Welcome to the Generative AI bubble — and wait for it to pop

If you’re at all involved in technology, unless you've been living under a rock or in a cave, you’ll no doubt have heard of generative artificial intelligence, or gen AI, for short.

The technology is a type of machine learning (ML) that can produce content as diverse as images, text, audio and code, following user prompts. AI applications like ChatGPT, Google’s Bard, and DALL-E can be used to create this type of content.

Full disclosure: Silverlinings uses AI app Midjourney to create our own fantastic artwork.

[Ed note: No more robot pics, please!]

Generative AI does this by using various learning methods “to easily and quickly leverage a large amount of unlabeled data to create foundation models,” according to Nvidia. These foundation models can be used as a basis for AI systems, such as ChatGPT, which in turn, can be used to execute myriad functions. 
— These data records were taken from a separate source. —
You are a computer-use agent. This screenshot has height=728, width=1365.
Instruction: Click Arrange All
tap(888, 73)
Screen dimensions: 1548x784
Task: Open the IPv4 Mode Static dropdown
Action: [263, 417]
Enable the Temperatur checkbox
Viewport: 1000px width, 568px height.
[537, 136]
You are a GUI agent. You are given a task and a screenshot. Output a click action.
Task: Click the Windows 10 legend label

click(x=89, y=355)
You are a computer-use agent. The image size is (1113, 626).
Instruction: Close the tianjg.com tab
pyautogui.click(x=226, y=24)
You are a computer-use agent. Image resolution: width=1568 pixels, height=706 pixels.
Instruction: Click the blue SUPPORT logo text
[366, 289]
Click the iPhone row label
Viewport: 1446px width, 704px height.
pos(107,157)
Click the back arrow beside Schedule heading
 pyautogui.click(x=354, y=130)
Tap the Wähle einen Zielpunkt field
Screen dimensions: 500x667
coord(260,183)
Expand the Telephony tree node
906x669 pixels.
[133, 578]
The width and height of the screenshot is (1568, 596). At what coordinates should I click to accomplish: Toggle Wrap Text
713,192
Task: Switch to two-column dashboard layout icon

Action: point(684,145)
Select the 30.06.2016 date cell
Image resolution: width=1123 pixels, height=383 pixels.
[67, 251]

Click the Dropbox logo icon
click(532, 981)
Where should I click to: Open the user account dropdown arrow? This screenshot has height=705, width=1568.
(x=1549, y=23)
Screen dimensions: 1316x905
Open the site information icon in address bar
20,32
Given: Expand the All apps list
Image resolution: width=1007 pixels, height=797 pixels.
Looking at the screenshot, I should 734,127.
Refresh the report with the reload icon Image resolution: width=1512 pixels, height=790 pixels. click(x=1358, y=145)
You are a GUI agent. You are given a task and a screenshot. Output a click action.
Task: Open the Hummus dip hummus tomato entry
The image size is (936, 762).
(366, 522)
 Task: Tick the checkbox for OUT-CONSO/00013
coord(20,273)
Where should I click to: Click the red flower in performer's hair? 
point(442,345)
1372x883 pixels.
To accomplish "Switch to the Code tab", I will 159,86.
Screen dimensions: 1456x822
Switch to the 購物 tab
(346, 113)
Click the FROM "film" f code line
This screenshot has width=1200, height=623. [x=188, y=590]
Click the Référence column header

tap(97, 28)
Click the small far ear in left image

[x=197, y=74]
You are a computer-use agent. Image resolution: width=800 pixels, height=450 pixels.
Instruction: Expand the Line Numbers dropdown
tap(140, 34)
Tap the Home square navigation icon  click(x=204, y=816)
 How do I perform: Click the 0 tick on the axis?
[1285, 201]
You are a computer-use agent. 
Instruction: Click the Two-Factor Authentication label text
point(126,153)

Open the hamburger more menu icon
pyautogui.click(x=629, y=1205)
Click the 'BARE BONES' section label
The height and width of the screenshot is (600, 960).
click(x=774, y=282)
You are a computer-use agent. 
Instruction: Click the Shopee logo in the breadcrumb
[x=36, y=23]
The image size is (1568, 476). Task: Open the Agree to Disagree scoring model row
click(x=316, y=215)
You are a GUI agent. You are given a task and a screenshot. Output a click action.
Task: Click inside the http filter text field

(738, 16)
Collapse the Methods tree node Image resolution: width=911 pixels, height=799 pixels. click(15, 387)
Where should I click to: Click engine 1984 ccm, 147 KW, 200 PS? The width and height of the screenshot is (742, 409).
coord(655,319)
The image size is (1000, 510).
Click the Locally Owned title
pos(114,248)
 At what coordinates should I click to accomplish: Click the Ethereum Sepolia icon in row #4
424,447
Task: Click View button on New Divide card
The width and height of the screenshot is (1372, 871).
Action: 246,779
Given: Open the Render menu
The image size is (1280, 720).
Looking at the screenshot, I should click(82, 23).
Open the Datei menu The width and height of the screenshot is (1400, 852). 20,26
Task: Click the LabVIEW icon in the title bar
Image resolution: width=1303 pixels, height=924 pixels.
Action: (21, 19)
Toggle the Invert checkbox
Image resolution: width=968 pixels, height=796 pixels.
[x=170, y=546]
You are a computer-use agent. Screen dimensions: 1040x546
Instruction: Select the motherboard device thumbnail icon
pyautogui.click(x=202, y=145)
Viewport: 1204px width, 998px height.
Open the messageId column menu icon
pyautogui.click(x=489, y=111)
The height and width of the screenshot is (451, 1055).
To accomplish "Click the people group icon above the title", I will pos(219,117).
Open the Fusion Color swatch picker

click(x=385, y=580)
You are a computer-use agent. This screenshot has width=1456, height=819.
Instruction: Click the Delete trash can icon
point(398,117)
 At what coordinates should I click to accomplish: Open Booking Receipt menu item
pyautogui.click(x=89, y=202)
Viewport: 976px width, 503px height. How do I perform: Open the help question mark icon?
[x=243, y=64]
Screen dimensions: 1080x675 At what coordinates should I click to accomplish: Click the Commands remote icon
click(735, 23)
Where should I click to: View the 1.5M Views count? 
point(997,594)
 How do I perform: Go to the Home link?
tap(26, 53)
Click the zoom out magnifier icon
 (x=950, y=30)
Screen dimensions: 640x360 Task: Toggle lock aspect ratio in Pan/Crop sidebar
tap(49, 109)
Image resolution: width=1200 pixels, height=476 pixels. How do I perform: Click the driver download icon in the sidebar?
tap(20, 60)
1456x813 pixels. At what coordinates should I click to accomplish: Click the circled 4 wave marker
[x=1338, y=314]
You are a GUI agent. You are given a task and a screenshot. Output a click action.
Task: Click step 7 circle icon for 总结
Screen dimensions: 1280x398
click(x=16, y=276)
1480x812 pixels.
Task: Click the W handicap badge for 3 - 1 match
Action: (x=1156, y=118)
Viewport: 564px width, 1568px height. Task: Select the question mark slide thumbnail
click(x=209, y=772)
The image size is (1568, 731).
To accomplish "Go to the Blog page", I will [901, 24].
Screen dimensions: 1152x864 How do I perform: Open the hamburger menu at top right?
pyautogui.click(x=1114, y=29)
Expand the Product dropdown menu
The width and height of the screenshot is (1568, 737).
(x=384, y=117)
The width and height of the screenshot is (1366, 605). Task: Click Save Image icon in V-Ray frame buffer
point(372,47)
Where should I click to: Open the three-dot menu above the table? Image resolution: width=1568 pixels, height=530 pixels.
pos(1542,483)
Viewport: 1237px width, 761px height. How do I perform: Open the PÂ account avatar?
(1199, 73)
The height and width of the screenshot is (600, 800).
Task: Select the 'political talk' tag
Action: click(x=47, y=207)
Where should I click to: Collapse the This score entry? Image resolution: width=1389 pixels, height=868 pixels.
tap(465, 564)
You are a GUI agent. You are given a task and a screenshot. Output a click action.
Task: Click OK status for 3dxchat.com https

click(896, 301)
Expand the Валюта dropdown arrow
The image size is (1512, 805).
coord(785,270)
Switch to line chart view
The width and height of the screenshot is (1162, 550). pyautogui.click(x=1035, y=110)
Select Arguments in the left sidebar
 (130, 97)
E-commerce (and cloud!) giants like Amazon and Google are already using AI to make their supply chains more efficient. While social media titan Meta uses ML algorithms to help decide what delights it can toss onto your feed.

Companies as diverse as Chase, Ford and Twitter are also using AI for various tasks, and many other enterprises are starting to breathe in the AI atmosphere.

Earnings don't lie when it comes to AI - or do they?

Some of the firms that are supplying the infrastructure for AI, such as Nvidia, are already reaping the benefits. The chip designer blew past its second quarter earnings expectations with revenue up 88%. Similarly, software companies like IBM are seeing a boost from AI.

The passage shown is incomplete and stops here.